Of course, there are many factors that you may want to consider in determining the fate of your applications, so the example above is just that – an example – but it does provide good insight since it is based on an actual customer situation. As you will see below, several of the metrics we use to assess business value, technical value and risk are calculated from the structure of your architecture. This really shows the power of using models as a basis for your analyses, something you would never be able to do using simple spreadsheet calculations.
1. Business value
Let’s start with business value. In Figure 7 we see how the business value metric is constructed as a weighted average of several sub-metrics:
Strategic importance, determined by calculating an application’s contribution to business outcomes via the business processes it supports, the capabilities it enables, and the business goals these satisfy. This can be done in various ways, from high-level assessments that only determine whether an application has any influence on an outcome, to fine-grained calculations with weighted priorities on goals and strength attributes on relationships.
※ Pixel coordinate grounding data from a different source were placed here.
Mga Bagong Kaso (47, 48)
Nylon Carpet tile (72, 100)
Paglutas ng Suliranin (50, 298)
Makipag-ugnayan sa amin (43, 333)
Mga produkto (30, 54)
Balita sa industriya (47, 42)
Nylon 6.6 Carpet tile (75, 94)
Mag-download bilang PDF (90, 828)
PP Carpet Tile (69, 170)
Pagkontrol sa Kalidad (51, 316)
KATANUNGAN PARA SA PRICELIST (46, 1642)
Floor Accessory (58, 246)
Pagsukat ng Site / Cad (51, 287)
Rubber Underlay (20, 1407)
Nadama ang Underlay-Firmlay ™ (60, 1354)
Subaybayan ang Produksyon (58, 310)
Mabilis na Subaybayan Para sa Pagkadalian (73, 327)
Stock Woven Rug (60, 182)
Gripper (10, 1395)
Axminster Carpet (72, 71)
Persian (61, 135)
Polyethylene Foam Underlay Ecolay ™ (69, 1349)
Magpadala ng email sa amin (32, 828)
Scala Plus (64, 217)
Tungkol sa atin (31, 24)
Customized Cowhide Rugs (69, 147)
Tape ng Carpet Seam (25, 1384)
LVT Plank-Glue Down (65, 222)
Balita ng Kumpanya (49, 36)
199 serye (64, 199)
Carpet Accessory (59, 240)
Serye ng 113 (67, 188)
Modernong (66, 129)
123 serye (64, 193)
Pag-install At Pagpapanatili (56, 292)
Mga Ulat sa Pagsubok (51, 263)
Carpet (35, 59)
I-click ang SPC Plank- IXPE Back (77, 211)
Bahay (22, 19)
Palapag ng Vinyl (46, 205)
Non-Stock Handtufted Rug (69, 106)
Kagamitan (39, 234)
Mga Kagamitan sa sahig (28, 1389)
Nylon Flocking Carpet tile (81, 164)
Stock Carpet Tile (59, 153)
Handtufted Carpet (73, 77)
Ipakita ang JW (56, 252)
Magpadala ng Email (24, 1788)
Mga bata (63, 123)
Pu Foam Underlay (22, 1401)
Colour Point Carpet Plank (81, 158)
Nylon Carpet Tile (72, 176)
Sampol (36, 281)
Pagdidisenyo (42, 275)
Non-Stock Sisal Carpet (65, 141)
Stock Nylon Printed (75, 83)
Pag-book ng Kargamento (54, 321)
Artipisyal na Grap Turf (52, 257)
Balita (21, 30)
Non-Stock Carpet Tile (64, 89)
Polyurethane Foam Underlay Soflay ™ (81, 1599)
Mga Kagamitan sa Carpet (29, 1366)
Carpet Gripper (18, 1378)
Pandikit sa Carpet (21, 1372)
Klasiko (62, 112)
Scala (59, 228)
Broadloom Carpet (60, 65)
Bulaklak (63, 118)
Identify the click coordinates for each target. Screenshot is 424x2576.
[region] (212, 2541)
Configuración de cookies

Importance for users is itself a weighted average of the number if effective users (those who use an application for their daily work) and the potential users (those that can use it but don’t need it, who get a much lower weight of course). Both these numbers are imported from an external source (in this case an ITSM application). The result is normalized into a [0,10] range.
Business criticality, determined by counting and normalizing the number of business-critical processes supported by that application, where process criticality itself is another metric applied to the business processes in the architecture. This metric is calculated with a script, traversing the model structure to find all the processes directly or indirectly supported by an application and taking the maximum of their criticality metric.
Importance for other applications, also a scripted metric, based on the number of outgoing relationships (the ArchiMate Triggering, Flow and Serving relationships, plus write access to data read by other applications).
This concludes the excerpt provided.